Cao, Jinrong (The University of Tokyo) | Liang, Yunfeng (The University of Tokyo) | Masuda, Yoshihiro (The University of Tokyo) | Koga, Hiroaki (Japan Oil, Gas and Metals National Corporation) | Tanaka, Hiroyuki (Japan Oil, Gas and Metals National Corporation) | Tamura, Kohei (Japan Oil, Gas and Metals National Corporation) | Takagi, Sunao (Japan Oil, Gas and Metals National Corporation) | Matsuoka, Toshifumi (Fukada Geological Institute)
In this paper, we present an improved method to predict the methane adsorption isotherm for a real shale sample using molecular dynamics (MD) simulation with a realistic kerogen model. We compare our simulation results both to the experiment and to the simulation results on the basis of a simple graphite model, and show how our procedure leads to the creation of more accurate adsorption isotherms of a shale sample at a wide range of pressure.
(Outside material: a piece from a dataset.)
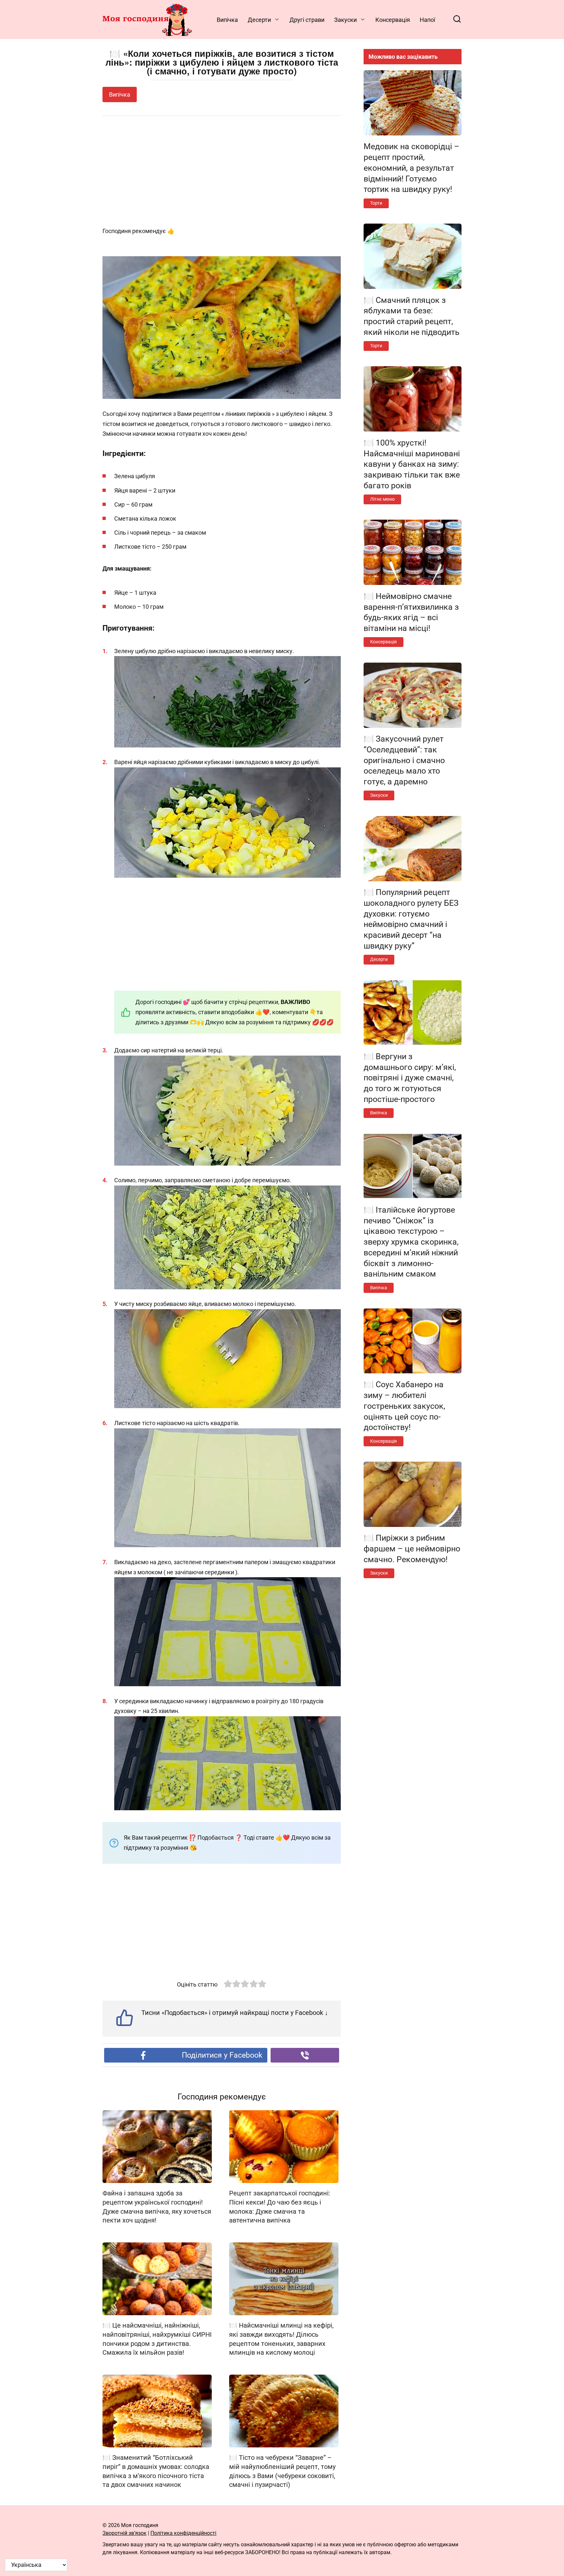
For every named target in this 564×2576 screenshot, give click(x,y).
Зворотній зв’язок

A Marcellus shale sample was chosen as an example to demonstrate how to calculate the adsorption isotherms using MD simulations. Type II kerogen molecular model was selected for the dry gas window. The constructed bulk kerogen model contains mesopores (> 2 nm) and micropores (≤ 2 nm) inside. Ten different mesopore sizes of kerogen nanopore systems were constructed. According to the characteristics of methane density distribution in the simulation system, three regions can be clearly distinguished, free gas, adsorbed gas, and absorbed gas. We show that the adsorbed gas per unit pore volume increases with the pore size decreased. This is similar to previous molecular simulations with graphite model. For predicting the total adsorption isotherm of a real shale sample, both adsorbed and absorbed gas were considered. For the adsorption amount, the calculated adsorption isotherms were averaged based on pore size distribution of that Marcellus Shale sample. For nanopores smaller than 5 nm, we used total organic carbon (TOC) data to weight the absorption contribution in the kerogen bulk (i.e. inside the micropores). The total adsorption isotherm thus obtained from our simulations reproduced experiments very well. Importantly, kerogen model has overcome the difficulties of prediction using graphite models (i.e. an underestimation of adsorption under high pressure conditions) as documented in previous studies. Furthermore, we predicted the adsorption isotherms for higher temperatures. With the temperature increased, lower adsorption amount is predicted. The novelty of our improved method is that it is able to predict methane adsorption isotherm at a wide range of pressure for a shale sample by considering both adsorption in kerogen mesopores and absorption in kerogen bulk. It can be readily used for any shale sample, where the pore size distribution, porosity, and TOC are known. We remark that the above results and conclusion resulted from our simple assumption. Further discussion might be necessary.